Bone shadow segmentation from ultrasound data for orthopedic surgery using GAN

Real-time, two (2D) and three-dimensional (3D) ultrasound (US) has been investigated as a potential alternative to fluoroscopy imaging in various surgical and non-surgical orthopedic procedures. However, low signal to noise ratio, imaging artifacts and bone surfaces appearing several millimeters (mm) in thickness have hindered the wide spread adaptation of this safe imaging modality. Limited field of view and manual data collection cause additional problems during US-based orthopedic procedures. In order to overcome these limitations various bone segmentation and registration methods have been developed. Acoustic bone shadow is an important image artifact used to identify the presence of bone boundaries in the collected US data. Information about bone shadow region can be used (1) to guide the orthopedic surgeon or clinician to a standardized diagnostic viewing plane with minimal artifacts, (2) as a prior feature to improve bone segmentation and registration.

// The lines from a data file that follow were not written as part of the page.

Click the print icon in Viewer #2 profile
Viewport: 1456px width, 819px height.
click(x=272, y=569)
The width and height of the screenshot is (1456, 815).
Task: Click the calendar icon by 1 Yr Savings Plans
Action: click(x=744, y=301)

In this work, we propose a computational method, based on a novel generative adversarial network (GAN) architecture, to segment bone shadow images from in vivo US scans in real-time. We also show how these segmented shadow images can be incorporated, as a proxy, to a multi-feature guided convolutional neural network (CNN) architecture for real-time and accurate bone surface segmentation. Quantitative and qualitative evaluation studies are performed on 1235 scans collected from 27 subjects using two different US machines. Finally, we provide qualitative and quantitative comparison results against state-of-the-art GANs.

We have obtained mean dice coefficient (± standard deviation) of \(93\%\) (\(\pm \,0.02 \)) for bone shadow segmentation, showing that the method is in close range with manual expert annotation. Statistical significant improvements against state-of-the-art GAN methods (paired t-test \(p<0.05\)) is also obtained. Using the segmented bone shadow features average bone localization accuracy of 0.11 mm (\(\pm \,0.16 \)) was achieved.

Reported accurate and robust results make the proposed method promising for various orthopedic procedures. Although we did not investigate in this work, the segmented bone shadow images could also be used as an additional feature to improve accuracy of US-based registration methods. Further extensive validations are required in order to fully understand the clinical utility of the proposed method.